Opposing the view that “people are driven to crime,” or “traditionally thinking of criminals’ minds,” environmental criminology instead comes at the question from the perspective of looking at what environments produce criminal behavior. He characterizes this view as an aphorism: “It’s easier to act yourself into a new way of thinking than to think yourself into a new way of acting. By changing the behavior, you change your thinking.” He goes on to explain that advances in security technology have made it virtually impossible to break into modern cars: “Car crime in Canada has plummeted by three quarters in the last decade. It’s one of the areas I’ve been doing a lot of research on in the last few years are these major drops in crime—and [it’s] linked to environmental design… Very good quality electronic immobilizers and central locking systems have basically wiped out the joyriding that exists…and so all that you tend to get nowadays is the more professional thefts.”
In another example, Dr. Farrell explains that in the UK, from about the mid-1990s onwards, household security improved massively and contributed to reductions in burglary crime. “One of the hypotheses was that it was the quality of design impacting security; for example “double-glazing” on windows. It’s these almost mundane aspects of life. Who would think that double-glazing would have a massive effect on crime!?”
Curiously, the public perception of crime rates has generally stayed the same—the notion, for instance, that crime is as bad or worse than in previous years—even though the statistics and data researchers are gathering reflects that crime has actually been on a steady decline since the 1990s. Dr. Farrell comments that, “as one of the biggest secrets or questions facing criminologists today, [explaining the crime drop] has become one of criminology’s ‘dirty little secrets.’ It’s a little embarrassing that no one can explain it.”
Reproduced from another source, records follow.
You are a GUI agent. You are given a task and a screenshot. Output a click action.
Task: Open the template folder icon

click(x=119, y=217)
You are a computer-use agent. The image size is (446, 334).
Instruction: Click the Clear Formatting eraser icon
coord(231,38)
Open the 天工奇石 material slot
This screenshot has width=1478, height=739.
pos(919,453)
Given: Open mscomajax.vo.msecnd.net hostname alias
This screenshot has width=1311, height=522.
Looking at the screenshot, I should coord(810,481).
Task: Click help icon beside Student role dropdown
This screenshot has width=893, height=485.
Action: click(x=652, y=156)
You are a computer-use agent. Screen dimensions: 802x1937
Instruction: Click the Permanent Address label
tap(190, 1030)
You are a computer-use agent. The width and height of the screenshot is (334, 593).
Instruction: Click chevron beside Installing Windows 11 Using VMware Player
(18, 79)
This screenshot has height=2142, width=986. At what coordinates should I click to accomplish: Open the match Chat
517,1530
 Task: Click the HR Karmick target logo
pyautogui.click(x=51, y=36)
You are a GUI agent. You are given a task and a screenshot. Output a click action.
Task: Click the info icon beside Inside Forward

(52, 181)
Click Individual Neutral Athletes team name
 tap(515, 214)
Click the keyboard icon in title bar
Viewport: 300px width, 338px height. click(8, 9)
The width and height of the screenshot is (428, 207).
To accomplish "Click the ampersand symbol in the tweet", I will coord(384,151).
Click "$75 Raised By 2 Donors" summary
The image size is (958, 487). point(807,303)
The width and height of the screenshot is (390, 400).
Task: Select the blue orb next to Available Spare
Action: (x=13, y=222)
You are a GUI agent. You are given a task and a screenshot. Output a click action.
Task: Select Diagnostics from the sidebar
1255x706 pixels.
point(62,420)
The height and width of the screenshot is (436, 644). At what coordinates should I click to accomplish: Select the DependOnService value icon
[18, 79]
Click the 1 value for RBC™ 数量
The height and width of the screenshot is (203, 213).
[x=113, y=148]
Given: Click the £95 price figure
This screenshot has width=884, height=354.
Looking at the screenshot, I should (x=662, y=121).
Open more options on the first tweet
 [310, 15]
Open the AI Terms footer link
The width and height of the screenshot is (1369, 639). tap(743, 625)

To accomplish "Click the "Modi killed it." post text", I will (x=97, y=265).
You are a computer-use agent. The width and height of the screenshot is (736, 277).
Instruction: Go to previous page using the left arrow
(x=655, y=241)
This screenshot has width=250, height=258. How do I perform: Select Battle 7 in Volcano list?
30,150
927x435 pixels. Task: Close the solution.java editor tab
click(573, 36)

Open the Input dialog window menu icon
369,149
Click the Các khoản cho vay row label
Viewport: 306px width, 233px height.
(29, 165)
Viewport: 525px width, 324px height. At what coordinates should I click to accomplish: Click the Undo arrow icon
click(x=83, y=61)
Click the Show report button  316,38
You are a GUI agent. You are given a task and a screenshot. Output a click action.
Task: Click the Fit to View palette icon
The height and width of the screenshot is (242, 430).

But explaining it is exactly what Dr. Farrell and other researchers at ICURS are doing. In December 2013, Dr. Farrell co-authored a paper with Dr. Paul Brantingham, “The Crime Drop and the General Social Survey” in Canadian Public Policy 39.4. The paper looks closely at sections of Statistics Canada’s General Social Survey (GSS), which is one of Canada’s national social surveys and is used to gather data in a broad range of areas, including aging, education, family, health, social engagement, and victimization.
Dr. Farrell explains that while the GSS data suggests that crime rates have been steady, he and Dr. Brantingham found opposing data and set out to critically analyze the statistics as such. They focused specifically on the victim surveys the GSS produces every 5 years and, through close statistical analysis, the paper concludes with two remarkable hypotheses: “1. Canada has experienced major and unprecedented drops in crime akin to those in many other industrialized countries; and 2. The crime trends produced by the GSS are misleading.”
Dr. Farrell is gratified with the outcome of the paper and explains, “It’s slightly heretical to question [the GSS] as it’s run by Stats Canada…[however] the paper that we’ve published for Canadian Public Policy takes on these numbers.” And this kind of work, Dr. Farrell explains is “what academic life is about. And that’s why professors have tenure, to be honest.”